Er wischte sich mit dem Ärmel durchs Gesicht, aber es hörte nicht auf. Er zwang sich zu einem befreienden Lächeln, doch schon folgte der nächste Sturzbach. Die obligatorischen Umarmungen, die Grindel und DFB-Manager Oliver Bierhoff dem Geehrten zuteilwerden ließen, fielen wegen dessen Gefühlsausbruch fast ein wenig schüchtern aus.

Schließlich gewann Schweinsteiger die Fassung zurück und ergriff selbst das Wort. "Das bedeutet mir sehr viel, dass jeder Einzelne hier steht", wandte er sich an die rund 30 000 Tribünengäste, die sich allesamt aus ihren Sitzen erhoben hatten, "es war mir immer eine große Ehre, für Deutschland zu spielen, und eine sehr, sehr große Ehre, für Euch Fans zu spielen".

Das eigentliche Spiel bereitete Schweinsteiger weniger Mühe. Seine Routine und seine Klasse trugen ihn durch die Partie, sein Laufpensum war überschaubar, aber es war ein souveräner Auftritt, und die höflichen Finnen ließen ihn weitgehend gewähren. Ab und zu streute er ein paar Zaubertricks ein, dann gab es wieder Extra-Applaus. Zwischendurch rannte ein Flitzer auf den Platz und durfte ein Selfie mit dem Protagonisten des Abends machen, kein Ordner machte Anstalten, ihn aufzuhalten.

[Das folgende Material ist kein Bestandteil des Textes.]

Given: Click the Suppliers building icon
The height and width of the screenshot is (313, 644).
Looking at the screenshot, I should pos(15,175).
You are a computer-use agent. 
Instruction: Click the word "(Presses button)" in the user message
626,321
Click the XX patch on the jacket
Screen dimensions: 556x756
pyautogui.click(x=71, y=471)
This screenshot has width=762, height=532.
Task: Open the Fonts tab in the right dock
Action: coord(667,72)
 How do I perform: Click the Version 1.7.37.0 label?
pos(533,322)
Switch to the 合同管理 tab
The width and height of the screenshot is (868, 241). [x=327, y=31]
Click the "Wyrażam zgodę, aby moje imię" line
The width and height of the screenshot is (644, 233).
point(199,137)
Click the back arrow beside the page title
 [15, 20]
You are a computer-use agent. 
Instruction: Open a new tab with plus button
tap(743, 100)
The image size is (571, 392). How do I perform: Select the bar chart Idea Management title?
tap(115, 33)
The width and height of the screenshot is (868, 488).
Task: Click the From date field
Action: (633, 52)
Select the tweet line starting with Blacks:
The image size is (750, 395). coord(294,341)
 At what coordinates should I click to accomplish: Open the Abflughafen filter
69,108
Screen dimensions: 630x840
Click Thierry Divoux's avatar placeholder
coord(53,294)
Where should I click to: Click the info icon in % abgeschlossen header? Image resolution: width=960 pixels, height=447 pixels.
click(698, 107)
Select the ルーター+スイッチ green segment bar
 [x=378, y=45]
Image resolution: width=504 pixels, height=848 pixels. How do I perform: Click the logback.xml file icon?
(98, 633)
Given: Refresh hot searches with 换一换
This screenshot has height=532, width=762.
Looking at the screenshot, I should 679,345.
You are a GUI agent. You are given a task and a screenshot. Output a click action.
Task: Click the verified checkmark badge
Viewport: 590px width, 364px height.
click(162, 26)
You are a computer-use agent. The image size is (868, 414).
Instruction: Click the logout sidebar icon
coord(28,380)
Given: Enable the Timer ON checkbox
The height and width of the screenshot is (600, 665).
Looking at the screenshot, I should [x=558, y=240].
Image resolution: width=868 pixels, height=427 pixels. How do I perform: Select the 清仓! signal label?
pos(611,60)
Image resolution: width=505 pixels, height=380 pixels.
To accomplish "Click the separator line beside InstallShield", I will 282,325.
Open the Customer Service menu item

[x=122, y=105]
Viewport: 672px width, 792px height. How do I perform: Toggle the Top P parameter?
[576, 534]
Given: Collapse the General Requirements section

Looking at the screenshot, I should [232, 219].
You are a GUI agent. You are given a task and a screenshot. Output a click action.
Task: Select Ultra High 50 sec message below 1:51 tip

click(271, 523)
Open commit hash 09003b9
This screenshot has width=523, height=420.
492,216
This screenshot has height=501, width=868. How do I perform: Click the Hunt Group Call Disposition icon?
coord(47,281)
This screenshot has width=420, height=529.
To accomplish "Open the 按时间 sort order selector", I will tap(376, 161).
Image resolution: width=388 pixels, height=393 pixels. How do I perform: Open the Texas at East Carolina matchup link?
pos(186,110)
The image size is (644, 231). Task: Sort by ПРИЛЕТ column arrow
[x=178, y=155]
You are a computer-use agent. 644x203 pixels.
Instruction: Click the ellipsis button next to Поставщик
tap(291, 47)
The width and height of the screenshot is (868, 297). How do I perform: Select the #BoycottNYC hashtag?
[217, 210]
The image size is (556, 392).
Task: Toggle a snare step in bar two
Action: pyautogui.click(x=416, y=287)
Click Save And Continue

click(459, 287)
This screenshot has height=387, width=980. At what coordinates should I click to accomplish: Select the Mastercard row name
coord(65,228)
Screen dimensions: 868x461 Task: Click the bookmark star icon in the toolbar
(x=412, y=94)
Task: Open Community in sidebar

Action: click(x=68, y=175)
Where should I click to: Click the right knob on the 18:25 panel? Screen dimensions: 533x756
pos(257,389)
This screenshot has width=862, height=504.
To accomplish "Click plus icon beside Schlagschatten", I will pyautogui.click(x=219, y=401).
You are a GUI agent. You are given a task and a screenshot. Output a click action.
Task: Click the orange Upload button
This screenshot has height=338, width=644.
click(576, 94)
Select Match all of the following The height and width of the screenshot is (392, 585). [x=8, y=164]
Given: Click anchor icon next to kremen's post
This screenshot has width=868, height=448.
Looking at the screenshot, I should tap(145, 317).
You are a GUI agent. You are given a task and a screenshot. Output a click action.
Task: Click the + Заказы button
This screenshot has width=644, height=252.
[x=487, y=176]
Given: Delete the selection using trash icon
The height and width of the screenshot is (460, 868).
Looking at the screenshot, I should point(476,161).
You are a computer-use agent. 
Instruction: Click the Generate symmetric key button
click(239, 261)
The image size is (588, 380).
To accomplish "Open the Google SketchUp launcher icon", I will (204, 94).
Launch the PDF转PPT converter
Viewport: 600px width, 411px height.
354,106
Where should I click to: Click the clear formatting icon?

Und nach 66:27 Minuten war es endlich soweit, auf der Wechseltafel erschien die Nummer sieben - das Signal, dass nun sein letzter Gang als aktiver Nationalspieler bevorstand. Julian Weigl hatte die Ehre, ihn ablösen zu dürfen. Die Zuschauer standen auf, Handylichter blinkten, Schweinsteiger umarmte den Bundestrainer und dann die gesamte Bankbesatzung. "Schweiniiiiiee", riefen die Fans in der Kurve, er winkte, obwohl er diesen Namen doch eigentlich abgelegt hat. Aber jetzt lächelte Bastian Schweinsteiger. Die Abschiedstränen waren schon getrocknet.